I count on Tinyman team and that they have thought this. I am pretty sure they will not remove all the Wormhole, Meld, Stasis & Circle tokens from eligible list, so in other words, will not apply this restriction because if they do, they have not much left.

Maybe better to think a bit and not rush things like you said.

Regards,
ROAM

2 Likes

One more thing. If some new token appears and is very new and applies a lot of tiny power into it. then it might be reasonable not to allow those incentives to it because it might be rug. I get that and good to use some common sense, but point is that it is not about clawbacks and freezes. it is more about, do we know well enough if some new token is scam/rug or not.

So again, focus on how to validate token true intentions and are those matured enough and do they have good reputation that community and users trust. or are sentiment neutral at least.

So I think it is good to have reasonable safety measures in place, but that clawback & freeze thing kind of misses the point because it will not prevent any rugs or scams. again, so far all rugs do not have had any freeze or clawback in place.

When you do rugs, you pull liquidity out and dump all. that is how rugs work. they do not need clawback to do that.

Regards,
ROAM

4 Likes

Hi all,

I indeed would not like to see a complicated rule structure.
I think it would already help to have a limit on APR. The limit on tiny APR per pool shouldn’t go above the APR offered in governance rewards.
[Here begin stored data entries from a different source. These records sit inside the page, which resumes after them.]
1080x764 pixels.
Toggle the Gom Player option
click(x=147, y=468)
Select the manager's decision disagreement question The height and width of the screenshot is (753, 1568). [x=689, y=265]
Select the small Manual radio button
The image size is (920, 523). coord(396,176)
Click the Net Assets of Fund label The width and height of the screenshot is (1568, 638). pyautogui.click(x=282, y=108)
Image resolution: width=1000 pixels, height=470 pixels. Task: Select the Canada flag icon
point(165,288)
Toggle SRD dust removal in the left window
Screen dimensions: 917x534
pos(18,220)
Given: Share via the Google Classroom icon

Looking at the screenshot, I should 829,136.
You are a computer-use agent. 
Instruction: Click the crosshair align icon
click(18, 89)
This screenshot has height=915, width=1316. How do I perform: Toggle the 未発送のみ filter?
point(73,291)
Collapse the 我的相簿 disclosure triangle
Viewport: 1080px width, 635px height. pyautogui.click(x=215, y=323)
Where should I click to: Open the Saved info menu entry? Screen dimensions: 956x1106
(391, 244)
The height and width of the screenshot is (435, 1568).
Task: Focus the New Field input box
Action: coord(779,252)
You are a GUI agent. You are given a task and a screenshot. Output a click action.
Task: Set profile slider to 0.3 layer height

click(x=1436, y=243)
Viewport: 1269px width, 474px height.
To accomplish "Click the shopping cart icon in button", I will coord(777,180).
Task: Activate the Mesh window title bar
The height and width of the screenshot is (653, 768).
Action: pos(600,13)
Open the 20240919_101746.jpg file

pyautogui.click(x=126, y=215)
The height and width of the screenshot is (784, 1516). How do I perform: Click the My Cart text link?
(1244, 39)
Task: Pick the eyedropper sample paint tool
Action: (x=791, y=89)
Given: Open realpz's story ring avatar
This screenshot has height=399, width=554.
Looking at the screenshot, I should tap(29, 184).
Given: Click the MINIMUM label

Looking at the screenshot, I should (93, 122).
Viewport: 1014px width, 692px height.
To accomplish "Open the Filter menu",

In this way we avoid ridiculous percentages that could likely be correlated to scam coins, and hopefully increase demand for governance participation.
The logistics on how to implement, I propose a daily check, before sending the rewards, and what to do with potential leftover tiny tokens would likely be a discussion as well.

Dave

That seems pretty sensible, I think. I’m an ASA owner and also an investor in TINY, and it seems fair that way.